Following treatment, small spots may be present in the visual field, which are caused by the laser energy. Eventually, these spots will become less noticeable. The results of laser treatment are not usually immediate. At first vision may get worse, however in the long run, many patients who undergo laser treatment for macular edema do see better. Nowadays, laser treatment is often used in conjunction with intraocular injections.
Intraocular Steroids for Diabetic Macular Edema
Intraocular steroid injections (Triescence, Ozurdex, Kenalog) have not been proven effective across-the-board in clinical trials. However, they have become a standard treatment option for diabetic persons with macular edema who do not respond well to anti-vasogenic or laser treatment alone or in combination. During treatment, a small amount of steroid is injected into the eye using a tiny needle or specialized injection device. The procedure lasts about a minute and is essentially painless.
Side effects include elevated eye pressure and cataracts, which can generally be managed with simple treatments. But more aggressive therapy may be needed.
Laser Treatment for Proliferative Diabetic Retinopathy
The abnormal new blood vessels of proliferative diabetic retinopathy are treated with panretinal (scatter) laser photocoagulation or PRP. During this procedure, the peripheral retina, which is not receiving adequate blood flow, is treated, in order to stop the development of abnormal blood vessels.
This treatment requires many laser applications, and thus may be divided into two or more separate sessions. Treatment stops the formation of new abnormal blood vessels and in most cases causes existing ones to shrink. PRP does not improve vision, but it can prevent the blinding complications of diabetic retinopathy in the majority of cases. Side effects include some loss of peripheral and color vision and a decrease in night vision. Some patients experience blurry vision, which can be temporary or continue indefinitely. Regardless of these side effects, PRP has been shown to decrease the risk of vision loss.
Vitrectomy Surgery for Proliferative Diabetic Retinopathy
Although PRP is often successful in stopping the process of proliferative diabetic retinopathy, in some cases this laser treatment is not effective. Other patients may experience bleeding (vitreous hemorrhage), which makes it impossible for the laser to be delivered to the back of the eye. In most cases, vitreous hemorrhage clears up on its own. However, if it does not clear up after six weeks, a vitrectomy may be necessary. A vitrectomy may also be needed if tractional retinal detachment occurs. In this case, the surgery is performed to stabilize vision and reduce the risk of vision getting worse.

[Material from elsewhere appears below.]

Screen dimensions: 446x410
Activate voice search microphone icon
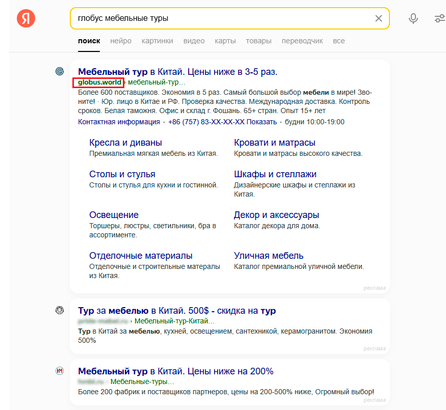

A vitrectomy is a common retinal surgery. During the surgery, vitreous gel is removed using tiny instruments. The surgery is performed in a hospital setting, but on an outpatient basis. If scar tissue has built up on the retina, tiny instruments are utilized to remove the scar tissue. Laser is typically applied to the periphery of the retina during surgery.
During surgery, patients are in a semi-sleep state. The eye is numbed. The surgery lasts about half an hour to three hours, depending on the complexity of the situation. A gas bubble is usually placed inside the eye to serve as an internal “splint” until the retina heals. Over the course of several weeks, the gas bubble is absorbed.